D6866 test method involves combusting the test material in the presence of oxygen to produce carbon dioxide (CO2) gas. The gas is analyzed to provide a measure of the products 14C/12C content and relative to the modern carbon-based oxalic acid radiocarbon Standard Reference Material (SRM) 4990c, (referred to as HOxII).
Q 4. How does the radiocarbon method (ASTM D6866) work?
The carbon product is combusted to provide CO2, which is analyzed for the 14C/12C ratio. The 14C/12C ratio is compared directly with an oxalic acid radiocarbon standard reference material (SRM 4990c) that is 100% new (bio) carbon – actually 0.93 of the reference material to correct for the post 1950 14C injection into the atmosphere by nuclear testing.
Three different methods can be used to obtain the 14C/12C ratio, and documented in detail in the Standard – ASTM D6866.
Q. 5. So, how does one obtain and report the biobased or renewable content of the product?
Biobased or renewable content of a product is the amount of biobased carbon in the material or product as fraction weight (mass) or percent weight (mass) of the total organic carbon in the material or product.
Q 6. Why is biobased content on a carbon basis?

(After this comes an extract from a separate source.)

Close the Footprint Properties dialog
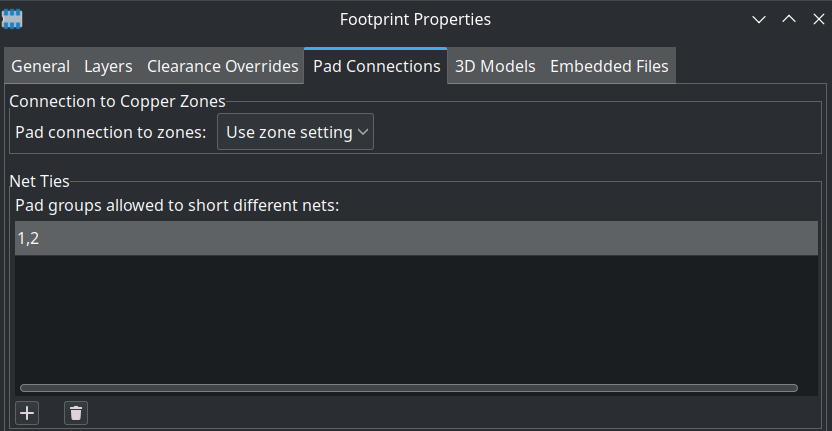Viewport: 832px width, 431px height. point(819,20)
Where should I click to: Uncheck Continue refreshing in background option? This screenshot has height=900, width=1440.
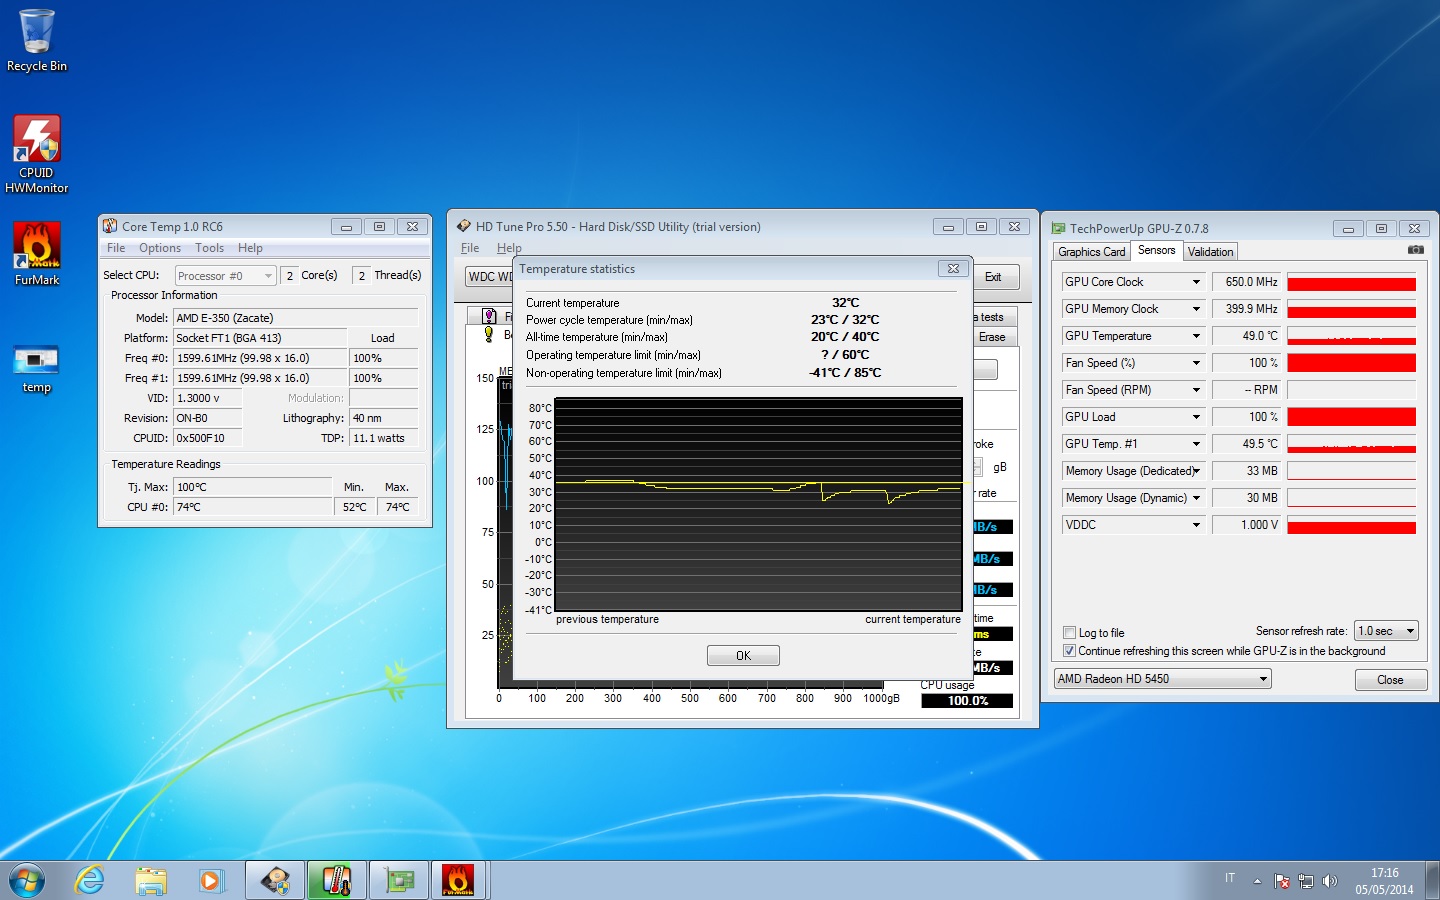pyautogui.click(x=1070, y=651)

This is because the rationale for using biobased products is that one can manage carbon emissions in a
sustainable manner (the rate of carbon fixation by photosynthesis equals the rate of use and liberation to
the atmosphere – carbon neutral). Therefore, it makes sense to use carbon as the basis for the measure of
biboased content and not oxygen or hydrogen or weight or mole. It is sustainable carbon management that
is the driver for biobased products utilization.
Q 7. Given a products elemental composition, how can one compute biobased content theoretically?
Examples of biobased content determination
The following examples illustrate biobased content determinations.
- Product ‘O’ is a fiber reinforced composite with the composition 30% biofiber (cellulose fiber) + 70% PLA (biobased material). The biobased content of Product ‘O’ is 100% — all the carbon in the product comes from biofeedstocks.
- Product ‘P’ is a fiber reinforced composite with the composition 30% glass fiber + 70% PLA (biobased material. The biobased content of Product ‘P’ is 100%, not 70%. This is because the biobased content is on the basis of carbon, and glass fiber has no carbon associated with it. However, in all cases, one must define biobased content and organic content. Thus, the biobased content of Product ‘P’ is 100% but organic content is 70%, implying that the balance 30% is inorganic material. In the earlier example of Product ‘O’ the biobased content is 100% and organic content is 100%. Thus this allows the end-user/customer to clearly differentiate between two 100% biobased products and make their choice on additional criteria – looking at the LCA profile of the two products (using ASTM D 7075).
- Product ‘N’ is a fiber reinforced composite with the composition 30% biofiber (cellulose) + 70% polypropylene (petroleum based organic). Product ‘N’ biobased content = 18.17% and not 30%. Again, biobased content is not based on weight (mass), but on a carbon basis i.e. amount of biobased carbon as fraction weight (mass) or percent weight (mass) of the total organic carbon. Therefore, biobased content = 0.3*44.4 (percent biocarbon; cellulose)/0.7*85.7 (percent carbon in polypropylene)+ 0.3*44.4 (percent biocarbon) * 100 which computes to 18.17%.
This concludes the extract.